Efficient Distributed Evaluation of SPARQL Queries

  • Context: SPARQL is the standard query language for retrieving and manipulating data represented in the Resource Description Framework (RDF). SPARQL constitutes one key technology of the semantic web and has become very popular since it became an official W3C recommendation.

    The construction of efficient SPARQL query evaluators faces several challenges. First, RDF datasets are increasingly large, with some already containing more than a billion triples. To handle efficiently this growing amount of data, we need systems to be distributed and to scale. Furthermore, semantic data often have the characteristic of being dynamic (frequently updated). Thus being able to answer quickly after a change in the input data constitutes a very desirable property for a SPARQL evaluator.

  • Contributions: First of all, to constitute a common basis of comparative analysis, we evaluated on the same cluster of machines various SPARQL evaluation systems from the literature [15]. These experiments led us to point several observations: (i) the solutions have very different behaviors; (ii) most of the benchmarks only use temporal metrics and forget other ones e.g. network traffic. That is why we proposed a larger set of metrics; and thanks to a new reading grid based on 5 features, we proposed new perspectives which should be considered when developing distributed SPARQL evaluators.

    Second, we developed and shared several distributed SPARQL evaluators which take into account these new considerations we introduced:

    • A SPARQL evaluator named SPARQLGX (see Sec. 5.6): an implementation of a distributed RDF datastore based on Apache Spark.
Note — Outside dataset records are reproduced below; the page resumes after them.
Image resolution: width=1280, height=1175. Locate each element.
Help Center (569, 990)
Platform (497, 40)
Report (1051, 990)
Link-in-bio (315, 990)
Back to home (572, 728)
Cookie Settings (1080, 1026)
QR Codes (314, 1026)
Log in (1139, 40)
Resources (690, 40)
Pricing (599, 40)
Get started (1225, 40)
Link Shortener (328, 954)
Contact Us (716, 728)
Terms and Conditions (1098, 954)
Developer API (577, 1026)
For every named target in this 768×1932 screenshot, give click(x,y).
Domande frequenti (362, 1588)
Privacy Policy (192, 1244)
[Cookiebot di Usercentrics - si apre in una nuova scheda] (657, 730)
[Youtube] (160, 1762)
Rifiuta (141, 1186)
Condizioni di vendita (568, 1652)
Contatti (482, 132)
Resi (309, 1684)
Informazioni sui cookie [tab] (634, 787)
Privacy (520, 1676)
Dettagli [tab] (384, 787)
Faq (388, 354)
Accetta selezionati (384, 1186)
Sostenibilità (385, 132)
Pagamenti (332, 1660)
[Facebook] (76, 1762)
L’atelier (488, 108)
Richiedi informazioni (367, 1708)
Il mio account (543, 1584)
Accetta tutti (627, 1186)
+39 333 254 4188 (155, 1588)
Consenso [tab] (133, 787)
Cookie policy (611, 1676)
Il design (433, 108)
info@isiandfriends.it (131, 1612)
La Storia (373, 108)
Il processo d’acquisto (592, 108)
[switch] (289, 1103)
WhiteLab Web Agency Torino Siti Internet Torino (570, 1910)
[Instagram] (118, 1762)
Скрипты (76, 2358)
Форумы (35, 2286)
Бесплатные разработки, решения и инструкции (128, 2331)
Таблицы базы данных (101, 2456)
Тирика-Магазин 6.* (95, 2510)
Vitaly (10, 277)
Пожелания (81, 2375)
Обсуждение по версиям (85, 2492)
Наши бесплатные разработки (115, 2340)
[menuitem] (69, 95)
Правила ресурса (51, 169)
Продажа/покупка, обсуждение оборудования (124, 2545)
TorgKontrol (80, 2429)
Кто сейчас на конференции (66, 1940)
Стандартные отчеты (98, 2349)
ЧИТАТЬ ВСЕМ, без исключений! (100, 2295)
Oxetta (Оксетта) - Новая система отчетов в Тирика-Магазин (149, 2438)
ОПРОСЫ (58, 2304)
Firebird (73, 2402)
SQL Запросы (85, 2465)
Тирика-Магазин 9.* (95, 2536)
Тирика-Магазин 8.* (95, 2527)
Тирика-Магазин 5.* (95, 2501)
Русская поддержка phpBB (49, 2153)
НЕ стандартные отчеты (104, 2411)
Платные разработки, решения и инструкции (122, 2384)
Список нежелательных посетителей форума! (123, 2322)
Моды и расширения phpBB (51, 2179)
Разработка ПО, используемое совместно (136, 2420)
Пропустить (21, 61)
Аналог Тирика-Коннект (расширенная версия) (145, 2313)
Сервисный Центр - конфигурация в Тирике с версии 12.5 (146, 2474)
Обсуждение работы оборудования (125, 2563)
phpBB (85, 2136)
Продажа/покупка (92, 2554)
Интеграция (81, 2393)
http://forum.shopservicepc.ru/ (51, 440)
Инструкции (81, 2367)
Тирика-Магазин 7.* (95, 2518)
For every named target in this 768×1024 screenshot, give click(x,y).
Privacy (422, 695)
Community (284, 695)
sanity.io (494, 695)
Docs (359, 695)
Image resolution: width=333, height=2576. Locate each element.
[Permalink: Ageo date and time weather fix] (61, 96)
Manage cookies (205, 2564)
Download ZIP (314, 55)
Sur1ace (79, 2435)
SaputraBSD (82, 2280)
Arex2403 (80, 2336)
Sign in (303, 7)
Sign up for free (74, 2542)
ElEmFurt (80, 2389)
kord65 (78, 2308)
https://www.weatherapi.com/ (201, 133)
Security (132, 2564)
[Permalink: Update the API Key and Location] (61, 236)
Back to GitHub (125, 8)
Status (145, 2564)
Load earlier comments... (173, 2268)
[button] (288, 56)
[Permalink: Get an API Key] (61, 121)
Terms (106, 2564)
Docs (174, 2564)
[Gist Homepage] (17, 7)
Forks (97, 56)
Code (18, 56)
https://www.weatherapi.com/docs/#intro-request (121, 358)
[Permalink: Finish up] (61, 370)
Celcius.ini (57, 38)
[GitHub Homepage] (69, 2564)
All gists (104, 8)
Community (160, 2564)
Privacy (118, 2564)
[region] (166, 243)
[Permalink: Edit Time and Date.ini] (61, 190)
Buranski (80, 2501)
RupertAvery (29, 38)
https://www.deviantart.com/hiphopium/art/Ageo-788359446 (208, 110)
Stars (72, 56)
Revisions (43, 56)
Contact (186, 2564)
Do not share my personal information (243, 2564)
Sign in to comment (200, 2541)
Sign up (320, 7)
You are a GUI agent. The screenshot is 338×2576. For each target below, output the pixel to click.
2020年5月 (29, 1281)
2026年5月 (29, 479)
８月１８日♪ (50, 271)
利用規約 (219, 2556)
SPARQLGX is designed to leverage existing Hadoop infrastructures for evaluating SPARQL queries. It relies on a translation of SPARQL queries into executable Spark code that adopts evaluation strategies according to the storage method used and statistics on data.

      In [12], [11], [8], [13], we showed that SPARQLGX makes it possible to evaluate SPARQL queries on billions of triples distributed across multiple nodes, while providing attractive performance figures. We reported on experiments which show how SPARQLGX compares to related state-of-the-art implementations and we showed that our approach scales better than these systems in terms of supported dataset size. With its simple design, SPARQLGX represents an interesting alternative in several scenarios.

    • Two SPARQL direct evaluators i.e. without a preprocessing phase: SDE (stands for Sparqlgx Direct Evaluator) lays on the same strategy than SPARQLGX but the translation process is modified in order to take the orign data files as argument. RDFHive (see Sec. 5.3) evaluates translated SPARQL queries on top of Apache Hive which is a distributed relational data warehouse based on Apache Hadoop.